I had done Crest Hill the year before, the way the discipline asks an OPEX Manager to do it: data pull, XLOOKUP join, pivot, intuition-weighted velocity score, A/B/C cutoffs, sorted list, intuition-based slot assignment, operations discussions, WMS handoff. The plan was defensible by the standard of the discipline. It was also the project that convinced me the discipline was asking the wrong thing.

The site itself is a regional cold-storage facility supporting a single national food manufacturer, with one secondary raw-materials customer running at 5% of volume. Annual slotting refresh is the network standard — the item master and the velocity profile shift enough year-over-year that last year’s plan stops being the right plan. The SOP calls for quarterly refresh. In practice the cycle is so labor-intensive that quarterly never happens; sites run on annual at best, and many run on multi-year.

The manual cycle works like this. The OPEX Manager pulls discrete inventory data, item master, and picking history for the site. The item master and pick records get joined in Excel through XLOOKUP. A pivot table builds three column blocks per item: monthly pick frequency, monthly picked quantity, and replenishment frequency derived from the item’s TiHi and case weight. Each block gets a weight — chosen by the IE, sometimes adjusted by site operations, always by intuition — and the weighted average produces a velocity score. The velocity score gets cutoffs to assign A/B/C class. The items get sorted. Then the real work begins: figuring out which items go in which zones, which zones get which physical positions in the facility, which slots within each zone get which items, all under fuzzy goals of reducing travel time, increasing UPH, and minimizing aisle congestion. That step looks like a single line on a project plan. In practice it consumes weeks of iteration, site discussions, calendar alignment with operations, and revised drafts.

The Excel work itself takes a few hours. The slotting decisions and the operational discussions take a month. The full cycle, from data pull to WMS handoff, runs multi-week — every time, at every site, every year. Across a network of 100-plus sites, this is hundreds of OPEX Manager hours per year producing slotting plans whose underlying logic — the velocity weights, the slot assignments — has no formal mathematical defensibility beyond the IE thought it was right.

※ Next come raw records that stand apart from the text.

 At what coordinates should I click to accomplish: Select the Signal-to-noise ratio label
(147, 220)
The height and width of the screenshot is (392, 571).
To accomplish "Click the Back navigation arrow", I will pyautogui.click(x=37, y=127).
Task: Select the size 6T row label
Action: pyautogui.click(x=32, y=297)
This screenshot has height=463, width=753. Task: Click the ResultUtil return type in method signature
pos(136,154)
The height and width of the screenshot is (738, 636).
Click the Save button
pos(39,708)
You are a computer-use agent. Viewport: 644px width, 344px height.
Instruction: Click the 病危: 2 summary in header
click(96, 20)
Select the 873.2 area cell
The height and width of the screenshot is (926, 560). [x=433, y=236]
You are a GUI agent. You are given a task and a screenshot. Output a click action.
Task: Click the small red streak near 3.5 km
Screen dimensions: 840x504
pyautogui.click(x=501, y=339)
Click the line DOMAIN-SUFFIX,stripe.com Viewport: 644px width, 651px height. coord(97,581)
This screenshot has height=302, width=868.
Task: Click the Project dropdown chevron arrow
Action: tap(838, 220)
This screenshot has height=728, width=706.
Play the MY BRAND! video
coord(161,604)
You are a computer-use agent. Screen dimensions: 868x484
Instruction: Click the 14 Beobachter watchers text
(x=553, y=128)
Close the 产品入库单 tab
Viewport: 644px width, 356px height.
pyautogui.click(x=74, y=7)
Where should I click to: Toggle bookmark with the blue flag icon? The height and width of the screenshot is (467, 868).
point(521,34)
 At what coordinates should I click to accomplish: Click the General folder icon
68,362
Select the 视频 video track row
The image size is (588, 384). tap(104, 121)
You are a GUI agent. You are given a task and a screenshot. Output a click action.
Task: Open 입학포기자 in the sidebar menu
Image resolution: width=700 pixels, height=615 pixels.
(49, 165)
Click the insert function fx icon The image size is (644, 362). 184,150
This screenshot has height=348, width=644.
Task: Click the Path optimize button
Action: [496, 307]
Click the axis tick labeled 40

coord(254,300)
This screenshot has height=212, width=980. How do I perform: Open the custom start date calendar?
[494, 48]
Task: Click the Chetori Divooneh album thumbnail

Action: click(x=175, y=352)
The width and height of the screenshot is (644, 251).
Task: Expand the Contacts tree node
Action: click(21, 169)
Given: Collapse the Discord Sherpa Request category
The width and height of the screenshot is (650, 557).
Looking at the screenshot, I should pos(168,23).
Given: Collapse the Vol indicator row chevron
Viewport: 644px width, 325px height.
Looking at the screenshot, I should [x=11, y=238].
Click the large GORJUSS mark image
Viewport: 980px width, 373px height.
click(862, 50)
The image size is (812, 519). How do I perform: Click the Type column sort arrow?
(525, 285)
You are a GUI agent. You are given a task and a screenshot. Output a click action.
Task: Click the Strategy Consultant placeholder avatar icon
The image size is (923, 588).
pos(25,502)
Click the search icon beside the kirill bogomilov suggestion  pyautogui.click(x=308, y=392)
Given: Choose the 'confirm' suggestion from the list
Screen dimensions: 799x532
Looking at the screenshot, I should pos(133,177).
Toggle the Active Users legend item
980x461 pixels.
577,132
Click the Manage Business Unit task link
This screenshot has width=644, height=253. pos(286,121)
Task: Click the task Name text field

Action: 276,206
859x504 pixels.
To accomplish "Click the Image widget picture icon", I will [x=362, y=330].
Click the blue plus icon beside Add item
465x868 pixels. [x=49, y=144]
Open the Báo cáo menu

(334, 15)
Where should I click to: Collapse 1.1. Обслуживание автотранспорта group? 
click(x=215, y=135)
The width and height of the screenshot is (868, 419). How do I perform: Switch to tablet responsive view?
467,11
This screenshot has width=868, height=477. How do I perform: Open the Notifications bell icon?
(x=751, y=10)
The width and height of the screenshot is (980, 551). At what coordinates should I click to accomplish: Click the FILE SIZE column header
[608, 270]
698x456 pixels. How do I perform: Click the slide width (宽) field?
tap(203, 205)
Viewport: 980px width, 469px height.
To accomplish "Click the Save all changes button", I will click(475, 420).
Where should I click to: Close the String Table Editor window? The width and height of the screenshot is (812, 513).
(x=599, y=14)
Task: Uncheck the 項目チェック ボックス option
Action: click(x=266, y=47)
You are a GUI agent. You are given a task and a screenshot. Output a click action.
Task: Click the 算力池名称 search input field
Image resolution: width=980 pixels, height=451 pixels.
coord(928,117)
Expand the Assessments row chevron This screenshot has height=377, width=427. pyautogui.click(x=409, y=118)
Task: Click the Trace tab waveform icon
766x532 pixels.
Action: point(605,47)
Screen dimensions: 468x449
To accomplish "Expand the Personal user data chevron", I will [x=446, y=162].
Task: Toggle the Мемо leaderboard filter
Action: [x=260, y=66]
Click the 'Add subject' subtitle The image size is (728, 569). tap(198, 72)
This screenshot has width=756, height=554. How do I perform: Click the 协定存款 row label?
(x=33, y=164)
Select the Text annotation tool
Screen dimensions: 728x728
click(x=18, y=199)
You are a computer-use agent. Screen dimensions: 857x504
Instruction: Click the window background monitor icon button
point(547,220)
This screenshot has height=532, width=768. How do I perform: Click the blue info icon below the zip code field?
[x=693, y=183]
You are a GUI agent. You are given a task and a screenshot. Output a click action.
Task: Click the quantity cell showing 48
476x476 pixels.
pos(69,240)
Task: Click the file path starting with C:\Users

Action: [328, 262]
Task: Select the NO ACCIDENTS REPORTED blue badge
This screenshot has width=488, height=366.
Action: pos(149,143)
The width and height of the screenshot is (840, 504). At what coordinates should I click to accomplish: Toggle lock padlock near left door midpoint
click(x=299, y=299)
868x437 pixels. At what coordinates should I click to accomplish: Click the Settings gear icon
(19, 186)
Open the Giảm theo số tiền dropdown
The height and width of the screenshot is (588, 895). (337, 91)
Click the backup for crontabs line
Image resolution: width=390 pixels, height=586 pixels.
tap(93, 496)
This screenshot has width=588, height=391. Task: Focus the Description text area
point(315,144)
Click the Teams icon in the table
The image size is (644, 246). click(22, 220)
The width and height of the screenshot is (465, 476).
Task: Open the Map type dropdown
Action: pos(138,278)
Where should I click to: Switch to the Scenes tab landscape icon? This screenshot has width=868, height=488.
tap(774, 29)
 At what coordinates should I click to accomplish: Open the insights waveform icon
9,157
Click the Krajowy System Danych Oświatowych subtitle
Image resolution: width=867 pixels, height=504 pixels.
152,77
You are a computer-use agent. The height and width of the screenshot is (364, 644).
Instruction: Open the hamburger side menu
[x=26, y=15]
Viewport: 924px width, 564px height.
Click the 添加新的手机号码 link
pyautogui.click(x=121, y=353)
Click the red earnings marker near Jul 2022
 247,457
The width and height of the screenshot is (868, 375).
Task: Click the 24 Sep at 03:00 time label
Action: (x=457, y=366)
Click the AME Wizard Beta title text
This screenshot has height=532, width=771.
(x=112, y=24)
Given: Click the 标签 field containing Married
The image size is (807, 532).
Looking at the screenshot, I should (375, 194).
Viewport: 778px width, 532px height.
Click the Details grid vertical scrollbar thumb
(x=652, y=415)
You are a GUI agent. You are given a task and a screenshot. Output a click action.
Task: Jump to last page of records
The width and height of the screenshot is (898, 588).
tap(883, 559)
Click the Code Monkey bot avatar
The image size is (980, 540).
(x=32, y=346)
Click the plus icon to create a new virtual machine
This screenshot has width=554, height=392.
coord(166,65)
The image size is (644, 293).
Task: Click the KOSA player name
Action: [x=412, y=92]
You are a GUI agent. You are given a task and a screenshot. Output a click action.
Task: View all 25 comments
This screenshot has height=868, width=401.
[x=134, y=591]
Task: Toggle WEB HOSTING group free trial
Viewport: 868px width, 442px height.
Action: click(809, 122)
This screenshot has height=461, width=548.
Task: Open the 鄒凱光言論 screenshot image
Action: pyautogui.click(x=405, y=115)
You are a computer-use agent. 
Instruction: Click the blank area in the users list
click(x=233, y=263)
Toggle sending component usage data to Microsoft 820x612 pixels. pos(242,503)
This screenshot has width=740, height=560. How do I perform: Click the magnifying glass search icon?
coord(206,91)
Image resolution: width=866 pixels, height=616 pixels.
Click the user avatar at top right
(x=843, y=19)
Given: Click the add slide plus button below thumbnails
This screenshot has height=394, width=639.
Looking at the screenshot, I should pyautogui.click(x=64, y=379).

The conventional response to this kind of pain is to make the manual process more efficient. Better templates, shared Excel macros, a network playbook, a velocity-scoring spreadsheet with weights filled in by the corporate office instead of by each IE. All of which would compress the cycle modestly without changing what the cycle actually produces. The cycle produces an intuition-driven slotting plan. A better template produces a faster intuition-driven slotting plan.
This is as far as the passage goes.